#### EXERCISE BRIEF:
Nothing in the entries may be dropped: restate them word for word.

________

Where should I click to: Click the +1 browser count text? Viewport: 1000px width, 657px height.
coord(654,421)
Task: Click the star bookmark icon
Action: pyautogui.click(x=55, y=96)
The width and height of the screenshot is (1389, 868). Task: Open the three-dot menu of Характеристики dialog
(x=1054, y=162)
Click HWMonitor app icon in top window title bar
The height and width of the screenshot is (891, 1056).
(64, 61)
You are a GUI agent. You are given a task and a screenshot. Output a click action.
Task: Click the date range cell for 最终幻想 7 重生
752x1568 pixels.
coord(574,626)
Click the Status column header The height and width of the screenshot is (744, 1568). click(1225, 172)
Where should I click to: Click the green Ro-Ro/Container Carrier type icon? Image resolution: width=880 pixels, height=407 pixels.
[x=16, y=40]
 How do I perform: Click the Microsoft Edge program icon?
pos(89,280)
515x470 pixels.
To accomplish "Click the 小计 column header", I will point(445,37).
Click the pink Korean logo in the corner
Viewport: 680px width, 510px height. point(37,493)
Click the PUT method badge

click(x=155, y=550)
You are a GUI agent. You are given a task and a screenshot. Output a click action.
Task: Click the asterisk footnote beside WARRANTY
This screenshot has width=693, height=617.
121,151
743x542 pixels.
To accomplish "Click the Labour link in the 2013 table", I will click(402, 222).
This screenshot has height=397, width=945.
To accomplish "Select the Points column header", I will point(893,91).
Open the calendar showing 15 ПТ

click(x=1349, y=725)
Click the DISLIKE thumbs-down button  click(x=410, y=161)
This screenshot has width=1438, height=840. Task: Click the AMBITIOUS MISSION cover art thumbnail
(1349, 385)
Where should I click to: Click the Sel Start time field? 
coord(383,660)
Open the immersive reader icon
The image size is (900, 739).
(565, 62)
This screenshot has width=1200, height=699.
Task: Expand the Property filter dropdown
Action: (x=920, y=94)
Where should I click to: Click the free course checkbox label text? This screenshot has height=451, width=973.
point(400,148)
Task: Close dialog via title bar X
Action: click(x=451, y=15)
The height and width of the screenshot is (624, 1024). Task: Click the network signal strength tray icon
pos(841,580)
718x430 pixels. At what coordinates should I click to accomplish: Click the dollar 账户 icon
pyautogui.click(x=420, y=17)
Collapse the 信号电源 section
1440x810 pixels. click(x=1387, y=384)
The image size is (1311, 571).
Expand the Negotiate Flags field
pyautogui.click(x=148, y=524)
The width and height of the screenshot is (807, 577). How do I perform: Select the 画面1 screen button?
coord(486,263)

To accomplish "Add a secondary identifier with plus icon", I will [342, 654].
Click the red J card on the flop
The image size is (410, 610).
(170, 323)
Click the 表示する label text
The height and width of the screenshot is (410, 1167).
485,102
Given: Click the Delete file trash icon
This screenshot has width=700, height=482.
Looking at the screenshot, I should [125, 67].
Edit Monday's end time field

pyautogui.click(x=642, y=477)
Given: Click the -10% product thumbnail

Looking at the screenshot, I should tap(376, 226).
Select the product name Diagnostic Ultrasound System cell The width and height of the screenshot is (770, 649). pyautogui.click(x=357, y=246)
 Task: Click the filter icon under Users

________

#### REPLY TO THE EXERCISE:
Where should I click to: Click the +1 browser count text? Viewport: 1000px width, 657px height.
coord(654,421)
Task: Click the star bookmark icon
Action: pyautogui.click(x=55, y=96)
The width and height of the screenshot is (1389, 868). Task: Open the three-dot menu of Характеристики dialog
(x=1054, y=162)
Click HWMonitor app icon in top window title bar
The height and width of the screenshot is (891, 1056).
(64, 61)
You are a GUI agent. You are given a task and a screenshot. Output a click action.
Task: Click the date range cell for 最终幻想 7 重生
752x1568 pixels.
coord(574,626)
Click the Status column header The height and width of the screenshot is (744, 1568). click(1225, 172)
Where should I click to: Click the green Ro-Ro/Container Carrier type icon? Image resolution: width=880 pixels, height=407 pixels.
[x=16, y=40]
 How do I perform: Click the Microsoft Edge program icon?
pos(89,280)
515x470 pixels.
To accomplish "Click the 小计 column header", I will point(445,37).
Click the pink Korean logo in the corner
Viewport: 680px width, 510px height. point(37,493)
Click the PUT method badge

click(x=155, y=550)
You are a GUI agent. You are given a task and a screenshot. Output a click action.
Task: Click the asterisk footnote beside WARRANTY
This screenshot has width=693, height=617.
121,151
743x542 pixels.
To accomplish "Click the Labour link in the 2013 table", I will click(402, 222).
This screenshot has height=397, width=945.
To accomplish "Select the Points column header", I will point(893,91).
Open the calendar showing 15 ПТ

click(x=1349, y=725)
Click the DISLIKE thumbs-down button  click(x=410, y=161)
This screenshot has width=1438, height=840. Task: Click the AMBITIOUS MISSION cover art thumbnail
(1349, 385)
Where should I click to: Click the Sel Start time field? 
coord(383,660)
Open the immersive reader icon
The image size is (900, 739).
(565, 62)
This screenshot has width=1200, height=699.
Task: Expand the Property filter dropdown
Action: (x=920, y=94)
Where should I click to: Click the free course checkbox label text? This screenshot has height=451, width=973.
point(400,148)
Task: Close dialog via title bar X
Action: click(x=451, y=15)
The height and width of the screenshot is (624, 1024). Task: Click the network signal strength tray icon
pos(841,580)
718x430 pixels. At what coordinates should I click to accomplish: Click the dollar 账户 icon
pyautogui.click(x=420, y=17)
Collapse the 信号电源 section
1440x810 pixels. click(x=1387, y=384)
The image size is (1311, 571).
Expand the Negotiate Flags field
pyautogui.click(x=148, y=524)
The width and height of the screenshot is (807, 577). How do I perform: Select the 画面1 screen button?
coord(486,263)

To accomplish "Add a secondary identifier with plus icon", I will [342, 654].
Click the red J card on the flop
The image size is (410, 610).
(170, 323)
Click the 表示する label text
The height and width of the screenshot is (410, 1167).
485,102
Given: Click the Delete file trash icon
This screenshot has width=700, height=482.
Looking at the screenshot, I should [125, 67].
Edit Monday's end time field

pyautogui.click(x=642, y=477)
Given: Click the -10% product thumbnail

Looking at the screenshot, I should tap(376, 226).
Select the product name Diagnostic Ultrasound System cell The width and height of the screenshot is (770, 649). pyautogui.click(x=357, y=246)
 Task: Click the filter icon under Users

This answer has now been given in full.